La Chine espère une bipolarité avec les États-Unis


Ce qui se joue actuellement est le remodelage des forces planétaires pour remplacer l’ordre de Yalta qui séparait le monde communiste du monde dit libre. Les Chinois se verraient bien remplacer l’ancienne URSS notamment dans le territoire pacifique. Tout récemment, un quotidien, émanation du Comité central du Parti communiste, Guangming Ribao a publié en une un article étonnant intitulé : “La tendance à la coopération gagnant-gagnant dans les relations sino-américaines est irréversible”. Les observateurs ont noté que cet éditorial est paru au lendemain du 50e anniversaire de la publication du “Communiqué de Shanghai”, un document diplomatique signé le 28 février 1972 lors de la visite du président américain Richard Nixon sur le sol chinois. L’article retraçait le rapprochement puis la normalisation des relations entre les deux pays.
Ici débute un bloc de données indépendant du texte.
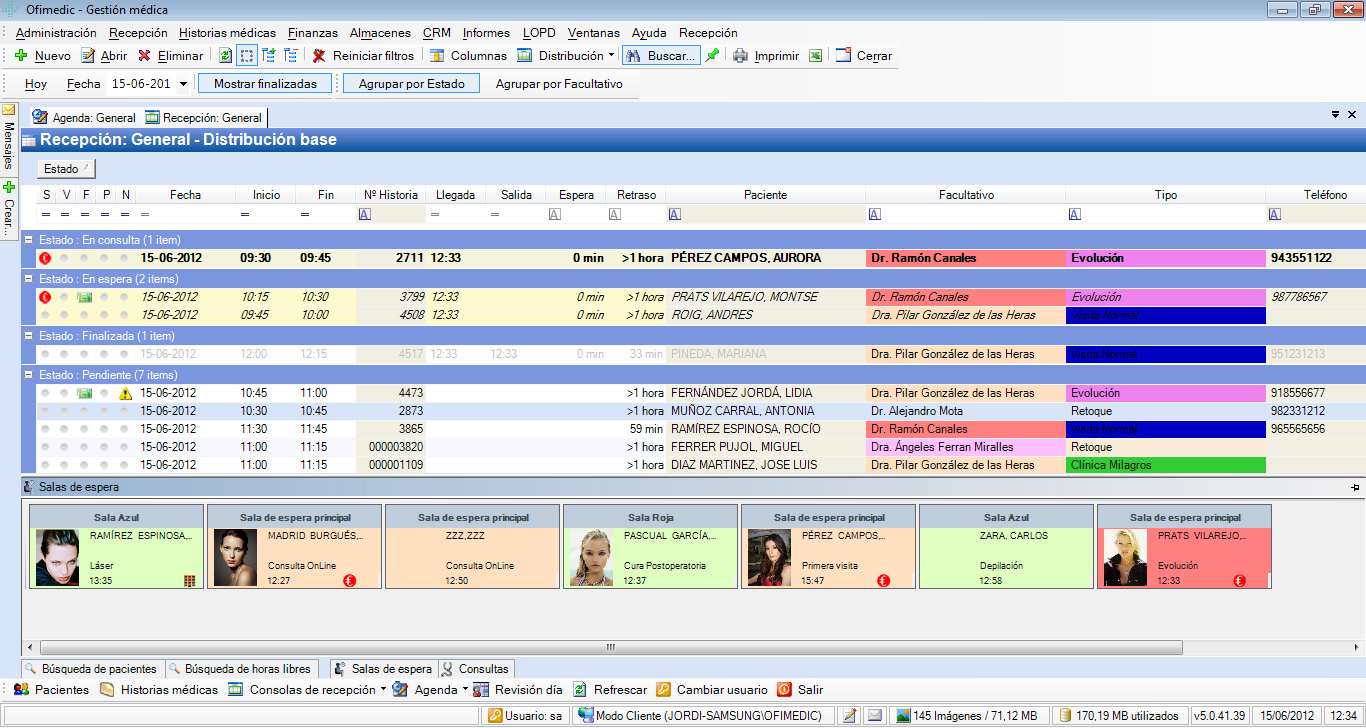Click the green pin icon after Buscar
Image resolution: width=1366 pixels, height=728 pixels.
click(x=712, y=56)
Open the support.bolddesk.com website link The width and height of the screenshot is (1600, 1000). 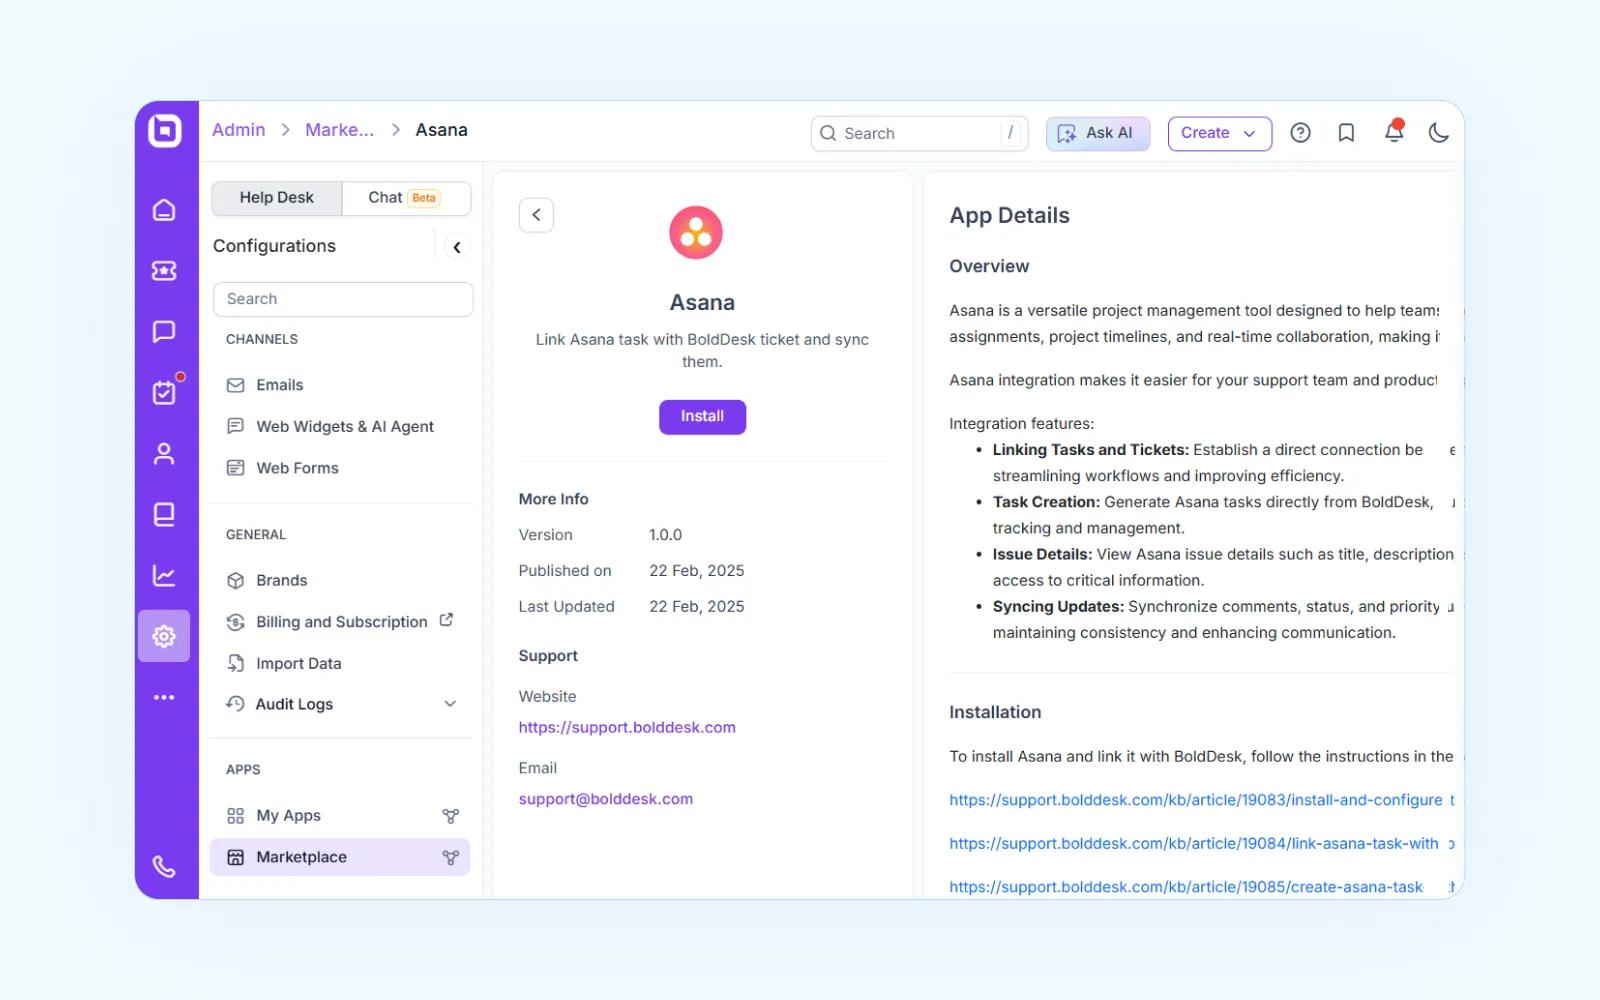627,728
Cette visite historique a été suivie d’un demi-siècle de paix entre la Chine et les États-Unis. “Les relations sino-américaines sont devenues l’une des relations bilatérales les plus étroites au monde, avec des domaines de coopération parmi les plus vastes et des intérêts communs des plus importants”, était-il écrit dans cet éditorial qui jugeait que ni le développement économique mondial ni la stabilité globale actuelle ne peuvent se passer de la coopération sino-américaine. En d’autres termes, la Chine explique à demi-mot que, pour elle la Russie n’existe plus en tant que grande puissance.

L’axe sino-soviétique


Jusqu’en 1969 et malgré des tensions, la Chine restait un vassal de l’Union soviétique. C’est ensuite la rupture nette et l’URSS est accusée d’être devenue l’instrument “des nouveaux tsars”. Aujourd’hui, la Chine développe le pôle extrême-oriental de la planète et cherche à s’étendre jusqu’à la Russie, pays dont les deux-tiers sont asiatiques. Mais la Chine est pragmatique. Elle ne montre aucune admiration pour la Russie et moins encore pour son dirigeant qu’elle trouve brutal et peu astucieux dans sa manière de faire. Les sanctions vont mettre l’économie russe à genoux. Elle se trouve aujourd’hui au bord de la cessation de paiements. Alors, si elle veut survivre ou échapper à des troubles intérieurs, elle va devoir se courber devant la Chine et en faire une étape de ses routes de la soie. Le monde change. Il est à l’évidence plus sensible aux régimes forts qu’aux démocraties. Mais à l’évidence, certaines dictatures ont devant elles un avenir plus serein que d’autres. La Russie de Poutine va devoir affronter outre des difficultés économiques et sociales gigantesques, une fuite éperdue de ses cerveaux qui partent par centaines de milliers vers les démocraties occidentales. En règle générale, ce type d’hémorragie est mortelle pour les pays qui la provoquent et la subissent.